GAS is Rearing its Ugly Head
GAS - Gear Aquisition Syndrome
I have some excellent radios. I have a KX3 that does everything including ironing my pants (well almost) and a Ten-Tec Eagle that has the smoothest CW anyone could ever want. I also have old crumugeonly radios that require the patience of Job to operate. I've been well pleased with my collection of RF generating and receiving gear for quite a while. However, my Eagle is showing its age. I had to recently replace its T/R relay and the encoders need some cleaning, but it still sounds beautiful.
The problem is these newfangled rigs with their dang, pretty front panels providing information overload with aluring displays of 3D waterfalls and teleporter controls (maybe I mis-read that last one in the specs). Many of my QSOs now are with operators that have shiny new rigs.

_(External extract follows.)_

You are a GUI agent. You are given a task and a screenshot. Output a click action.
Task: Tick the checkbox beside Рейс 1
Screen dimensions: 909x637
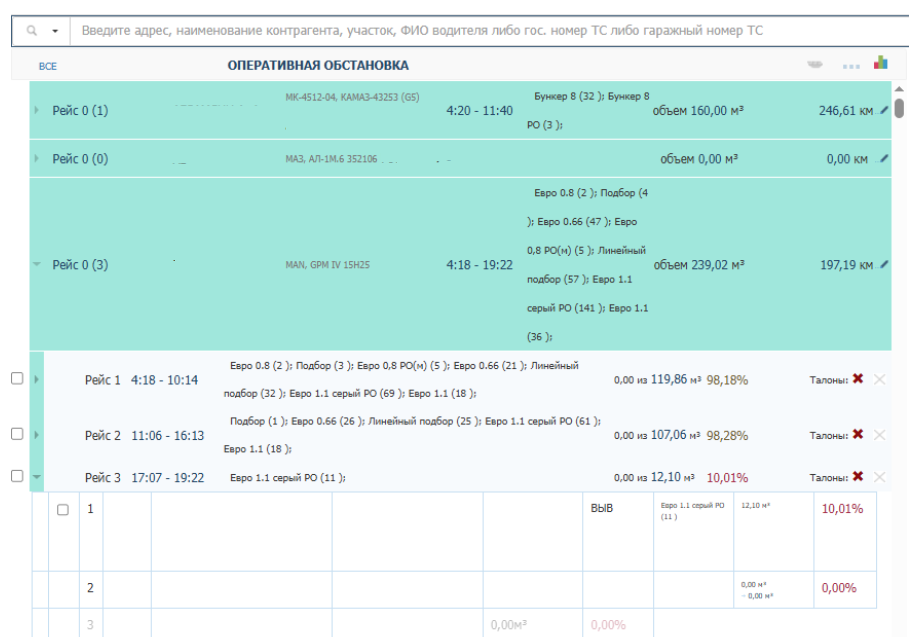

It's just not fair that I'm staring at a segmented LCD display... or in the case of my GRC/9, the front panel equivalent of a Slide Ruler.
|The GRC/9 has the operating interface of a Slide Ruler|
but wow it's fun to operate... slowly and noisily
|The KX3 interfaces wonderfully to my Computer |
but it looks dated
Surely ham life must be better when I can gaze at the equivalent of a smart phone on the front panel when using the oldest operating mode known to man?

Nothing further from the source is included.